Identification and characterization of LRP8 (apoER2) in human blood platelets

Abstract

Recently, we reported that apoE inhibits platelet reactivity by stimulating NO release and postulated apoE-receptor activation of intracellular NO synthase (eNOS). Here, we implicate a low density lipoprotein receptor (LDL-R) family member by studying ligand requirements using purified apoE isoforms, synthetic peptides, and the receptor antagonist, receptor-associated protein (RAP).
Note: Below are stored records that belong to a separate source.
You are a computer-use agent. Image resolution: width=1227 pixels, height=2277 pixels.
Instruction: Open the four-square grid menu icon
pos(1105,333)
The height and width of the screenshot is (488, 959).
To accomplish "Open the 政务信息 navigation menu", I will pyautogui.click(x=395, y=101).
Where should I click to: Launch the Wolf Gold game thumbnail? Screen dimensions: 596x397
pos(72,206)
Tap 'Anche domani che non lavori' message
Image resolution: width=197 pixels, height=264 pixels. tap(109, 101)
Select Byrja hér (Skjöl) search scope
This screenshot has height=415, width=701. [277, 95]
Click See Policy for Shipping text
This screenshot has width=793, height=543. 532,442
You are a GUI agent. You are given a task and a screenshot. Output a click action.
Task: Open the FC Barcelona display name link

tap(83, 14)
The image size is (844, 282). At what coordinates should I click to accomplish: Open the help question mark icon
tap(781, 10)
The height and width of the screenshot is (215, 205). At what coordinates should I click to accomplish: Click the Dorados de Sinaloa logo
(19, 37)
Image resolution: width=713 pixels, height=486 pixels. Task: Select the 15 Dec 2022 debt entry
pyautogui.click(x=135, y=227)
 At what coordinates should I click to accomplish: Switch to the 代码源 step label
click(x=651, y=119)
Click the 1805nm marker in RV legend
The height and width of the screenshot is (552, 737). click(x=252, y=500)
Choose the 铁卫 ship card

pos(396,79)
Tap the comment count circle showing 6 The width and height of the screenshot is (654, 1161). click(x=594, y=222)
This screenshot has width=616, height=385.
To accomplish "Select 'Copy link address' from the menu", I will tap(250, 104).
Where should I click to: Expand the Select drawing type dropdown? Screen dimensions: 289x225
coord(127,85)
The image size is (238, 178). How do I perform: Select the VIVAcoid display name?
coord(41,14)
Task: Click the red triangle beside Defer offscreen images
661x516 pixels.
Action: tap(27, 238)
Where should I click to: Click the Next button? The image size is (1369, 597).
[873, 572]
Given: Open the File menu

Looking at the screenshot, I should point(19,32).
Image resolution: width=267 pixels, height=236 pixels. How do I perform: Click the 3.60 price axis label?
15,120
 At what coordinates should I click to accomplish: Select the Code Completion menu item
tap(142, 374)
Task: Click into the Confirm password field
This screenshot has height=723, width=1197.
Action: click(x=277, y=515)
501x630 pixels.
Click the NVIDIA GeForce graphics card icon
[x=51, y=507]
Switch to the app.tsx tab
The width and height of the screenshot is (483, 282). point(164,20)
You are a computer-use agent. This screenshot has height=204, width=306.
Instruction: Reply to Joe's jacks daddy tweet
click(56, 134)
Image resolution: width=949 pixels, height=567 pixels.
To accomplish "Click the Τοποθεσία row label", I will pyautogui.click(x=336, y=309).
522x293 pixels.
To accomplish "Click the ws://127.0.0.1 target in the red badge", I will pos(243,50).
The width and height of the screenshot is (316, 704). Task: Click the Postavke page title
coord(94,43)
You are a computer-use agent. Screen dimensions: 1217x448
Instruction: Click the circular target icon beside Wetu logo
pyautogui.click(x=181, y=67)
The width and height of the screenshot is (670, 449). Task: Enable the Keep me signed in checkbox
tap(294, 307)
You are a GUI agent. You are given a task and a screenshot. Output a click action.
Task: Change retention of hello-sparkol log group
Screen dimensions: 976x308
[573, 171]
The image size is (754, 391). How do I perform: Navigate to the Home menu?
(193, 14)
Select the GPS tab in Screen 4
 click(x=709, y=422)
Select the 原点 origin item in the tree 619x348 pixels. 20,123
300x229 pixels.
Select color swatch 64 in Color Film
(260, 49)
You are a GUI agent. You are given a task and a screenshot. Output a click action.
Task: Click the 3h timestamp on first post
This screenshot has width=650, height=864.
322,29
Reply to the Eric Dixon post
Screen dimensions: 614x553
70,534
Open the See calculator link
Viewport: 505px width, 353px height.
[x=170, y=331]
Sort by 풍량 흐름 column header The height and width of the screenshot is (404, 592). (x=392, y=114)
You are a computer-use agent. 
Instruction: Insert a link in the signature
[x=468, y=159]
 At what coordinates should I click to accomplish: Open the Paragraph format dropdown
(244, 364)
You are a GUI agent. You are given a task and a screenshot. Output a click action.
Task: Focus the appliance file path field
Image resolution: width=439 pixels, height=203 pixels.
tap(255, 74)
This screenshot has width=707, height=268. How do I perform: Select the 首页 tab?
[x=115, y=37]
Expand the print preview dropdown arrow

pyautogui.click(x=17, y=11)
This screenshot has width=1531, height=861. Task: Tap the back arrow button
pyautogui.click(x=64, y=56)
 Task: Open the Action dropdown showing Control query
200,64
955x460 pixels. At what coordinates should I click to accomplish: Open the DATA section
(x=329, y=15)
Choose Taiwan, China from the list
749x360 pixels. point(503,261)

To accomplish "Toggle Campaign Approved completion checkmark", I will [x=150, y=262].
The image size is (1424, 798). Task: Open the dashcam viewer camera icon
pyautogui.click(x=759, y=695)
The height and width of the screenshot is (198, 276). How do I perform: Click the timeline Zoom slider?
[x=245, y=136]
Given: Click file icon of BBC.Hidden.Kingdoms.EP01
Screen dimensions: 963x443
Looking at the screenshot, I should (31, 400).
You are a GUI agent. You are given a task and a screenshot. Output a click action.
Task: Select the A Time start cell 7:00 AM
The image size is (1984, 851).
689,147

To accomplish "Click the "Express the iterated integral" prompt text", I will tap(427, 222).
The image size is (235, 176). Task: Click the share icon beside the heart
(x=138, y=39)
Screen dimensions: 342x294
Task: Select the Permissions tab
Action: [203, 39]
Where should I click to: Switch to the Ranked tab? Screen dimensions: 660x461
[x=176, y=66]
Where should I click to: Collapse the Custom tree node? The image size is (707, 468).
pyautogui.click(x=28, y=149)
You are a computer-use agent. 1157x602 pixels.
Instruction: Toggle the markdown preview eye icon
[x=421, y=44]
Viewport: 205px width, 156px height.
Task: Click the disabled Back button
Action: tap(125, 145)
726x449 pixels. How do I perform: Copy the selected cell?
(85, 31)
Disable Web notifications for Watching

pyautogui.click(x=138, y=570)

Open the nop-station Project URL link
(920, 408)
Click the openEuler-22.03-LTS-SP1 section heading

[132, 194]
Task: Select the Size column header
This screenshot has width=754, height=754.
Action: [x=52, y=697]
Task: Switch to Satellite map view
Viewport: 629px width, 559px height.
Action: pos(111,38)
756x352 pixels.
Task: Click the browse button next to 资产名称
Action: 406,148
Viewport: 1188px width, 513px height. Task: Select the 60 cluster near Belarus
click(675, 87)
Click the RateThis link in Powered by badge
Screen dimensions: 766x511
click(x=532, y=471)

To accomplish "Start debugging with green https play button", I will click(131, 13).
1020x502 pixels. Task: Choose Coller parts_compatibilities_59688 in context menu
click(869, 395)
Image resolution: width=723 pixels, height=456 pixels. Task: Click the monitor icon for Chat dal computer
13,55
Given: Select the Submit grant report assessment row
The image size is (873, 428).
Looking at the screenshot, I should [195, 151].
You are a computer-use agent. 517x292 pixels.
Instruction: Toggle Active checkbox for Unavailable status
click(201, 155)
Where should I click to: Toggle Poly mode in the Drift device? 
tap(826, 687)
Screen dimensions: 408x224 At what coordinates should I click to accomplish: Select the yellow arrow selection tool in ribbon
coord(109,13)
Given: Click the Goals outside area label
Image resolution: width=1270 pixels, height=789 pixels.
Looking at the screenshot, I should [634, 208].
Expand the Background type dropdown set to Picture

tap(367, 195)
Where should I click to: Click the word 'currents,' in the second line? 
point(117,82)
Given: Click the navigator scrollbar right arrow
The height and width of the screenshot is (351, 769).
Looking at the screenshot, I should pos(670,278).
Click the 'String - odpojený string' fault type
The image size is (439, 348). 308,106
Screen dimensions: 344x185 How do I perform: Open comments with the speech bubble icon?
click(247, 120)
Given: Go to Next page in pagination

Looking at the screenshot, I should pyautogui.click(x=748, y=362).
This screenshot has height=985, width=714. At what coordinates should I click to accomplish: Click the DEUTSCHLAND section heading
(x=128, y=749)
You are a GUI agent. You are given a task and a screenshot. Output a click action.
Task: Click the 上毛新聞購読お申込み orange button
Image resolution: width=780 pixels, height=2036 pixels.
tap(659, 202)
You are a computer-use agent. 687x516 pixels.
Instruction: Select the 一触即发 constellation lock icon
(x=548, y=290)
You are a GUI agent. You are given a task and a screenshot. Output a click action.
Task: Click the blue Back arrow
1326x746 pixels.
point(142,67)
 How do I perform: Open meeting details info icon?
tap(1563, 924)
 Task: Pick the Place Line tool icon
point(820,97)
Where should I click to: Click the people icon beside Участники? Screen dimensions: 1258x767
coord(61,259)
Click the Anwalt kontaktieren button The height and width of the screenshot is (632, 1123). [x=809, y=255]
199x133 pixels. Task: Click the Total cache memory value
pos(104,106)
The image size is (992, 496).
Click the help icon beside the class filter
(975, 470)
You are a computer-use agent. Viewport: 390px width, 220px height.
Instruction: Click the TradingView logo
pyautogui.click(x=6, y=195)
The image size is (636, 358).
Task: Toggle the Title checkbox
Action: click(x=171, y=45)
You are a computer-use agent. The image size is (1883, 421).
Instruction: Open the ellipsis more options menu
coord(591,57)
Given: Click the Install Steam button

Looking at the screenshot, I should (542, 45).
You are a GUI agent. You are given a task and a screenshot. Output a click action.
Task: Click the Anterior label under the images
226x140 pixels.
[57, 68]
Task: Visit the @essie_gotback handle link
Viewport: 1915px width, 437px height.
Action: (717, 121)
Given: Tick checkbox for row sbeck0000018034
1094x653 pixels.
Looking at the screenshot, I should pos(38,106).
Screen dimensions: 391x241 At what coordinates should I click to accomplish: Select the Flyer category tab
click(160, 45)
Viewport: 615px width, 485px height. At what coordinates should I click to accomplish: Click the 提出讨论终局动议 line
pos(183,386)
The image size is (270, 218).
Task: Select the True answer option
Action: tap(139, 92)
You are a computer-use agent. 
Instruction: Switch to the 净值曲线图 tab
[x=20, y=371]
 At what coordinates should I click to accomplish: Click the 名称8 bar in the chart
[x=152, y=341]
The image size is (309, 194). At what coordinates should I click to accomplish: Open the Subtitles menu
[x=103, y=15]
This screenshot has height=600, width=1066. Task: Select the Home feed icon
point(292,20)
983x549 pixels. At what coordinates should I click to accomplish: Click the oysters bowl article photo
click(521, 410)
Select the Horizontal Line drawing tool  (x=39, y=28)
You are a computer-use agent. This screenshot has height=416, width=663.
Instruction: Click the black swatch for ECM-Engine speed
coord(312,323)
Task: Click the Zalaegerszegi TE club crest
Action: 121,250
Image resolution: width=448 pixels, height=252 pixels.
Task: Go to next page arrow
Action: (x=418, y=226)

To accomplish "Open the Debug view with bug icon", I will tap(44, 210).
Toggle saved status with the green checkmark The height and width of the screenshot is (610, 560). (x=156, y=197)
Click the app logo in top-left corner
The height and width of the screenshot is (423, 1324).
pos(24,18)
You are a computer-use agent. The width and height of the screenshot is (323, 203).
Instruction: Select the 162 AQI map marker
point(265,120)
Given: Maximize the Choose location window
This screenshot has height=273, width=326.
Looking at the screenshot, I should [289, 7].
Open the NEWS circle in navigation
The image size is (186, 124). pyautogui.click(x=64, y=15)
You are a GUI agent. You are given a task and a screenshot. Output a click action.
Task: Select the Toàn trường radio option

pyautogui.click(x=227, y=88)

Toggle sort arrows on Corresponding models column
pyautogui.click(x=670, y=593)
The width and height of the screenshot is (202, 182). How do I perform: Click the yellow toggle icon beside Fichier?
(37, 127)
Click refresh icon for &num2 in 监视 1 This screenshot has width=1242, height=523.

Then, using a homology cloning approach and degenerate PCR primers to amplify the conserved Cys-rich binding domain of the LDL-R family, this receptor was identified as LRP8 (formerly termed, apoER2), a newly described brain protein with several splice variants. Immunoprecipitation of platelet membranes with anti-peptide antisera confirmed protein expression, while analysis of RNA from platelets and two megakaryocytic cell lines (Meg-01 and HEL) disclosed that the major LRP8 transcript lacked binding repeats 4-6 (LRP8delta4-6) but contained the full-length cytoplasmic tail. Sequence analysis of cytoplasmic LRP8 revealed several peptide motifs with potential for cellular signaling and we propose this as a rational mechanism through which apoE inhibits platelet aggregation.